Europe’s history is littered with questions, some answered, some left unanswered for centuries. For those of you interested in the Schleswig-Holstein question, Randy McDonald has an interesting post on how the remaining Danish and Frisian minority in Schleswig-Holstein could hold the state’s balance of power after Sunday’s elections and how that could affect the politics of Germany as a whole.

The Value of Learning a Second Language

What is the value of learning a second language aside from the obvious practical benefits : the fact that you can talk to people who don’t speak your first language, can read things which have not been translated, can politely talk to people who don’t find it easy to speak your first language and can read things in the original.

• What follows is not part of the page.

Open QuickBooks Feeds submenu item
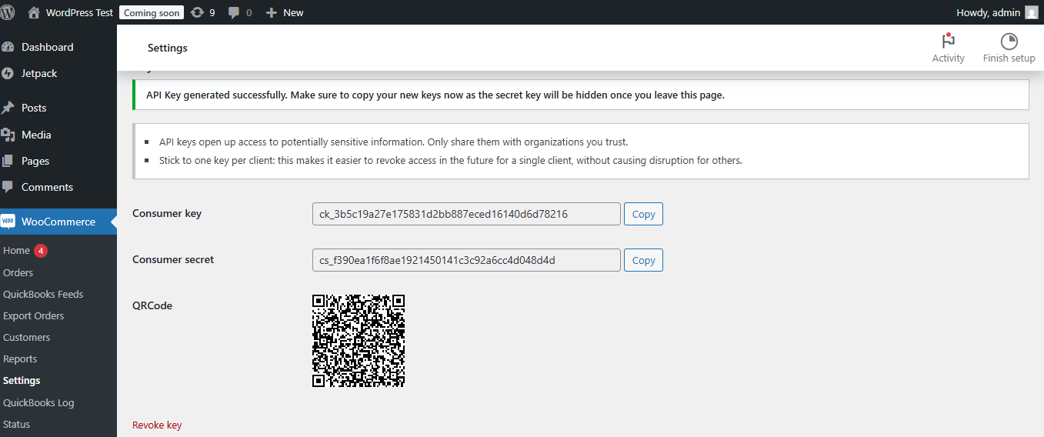1044x437 pixels. pos(43,294)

When I was in high school adults tried to convince me to try to learn a second language by claiming that it broadens the mind. They failed. Since then I have, more or less, learned Italian. What have I gained ?

My impression is that my mind reminds just about as narrow as it was before.

I asked Elisabetta Addis (the woman to whom I am married) what she gained from learning English. She said it was very useful, because by learning a second living language she learned that there is more than one way to structure concepts, that is that the structure of Italian is not the structure of truth, but is rather just one of many equally valid structures developed for historical reasons. I confessed that I have had the impression that Aristotle was not always totally clear on the distinction between his immense contributions to understanding Greek and to understanding thought and logic and would have confidently claimed that true though was only possible in Greek. I was as usual speaking from ignorance.

Trying to understand my different impression, she suggested that math is, for this purpose, like a second language (she learned English and math beyond a fairly elementary level simultaneously and imagine how fun that was).

I said that I suspect that part of the reason is that no one could possible mistake the structure of English for the structure of truth. Partly, of course, English spelling is totally arbitrary and makes no sense. Also English is not logical because it is part German and part French. For example to find if a claim is true one verifies it. Or steer meat is beef and sheep meat is mutton. That is, since English is a weird hybrid, English is its own second language.

If so, this is important, since the only people who have a choice about learning a second language or not are native English speakers.

My unassisted thoughts on the topic below the fold.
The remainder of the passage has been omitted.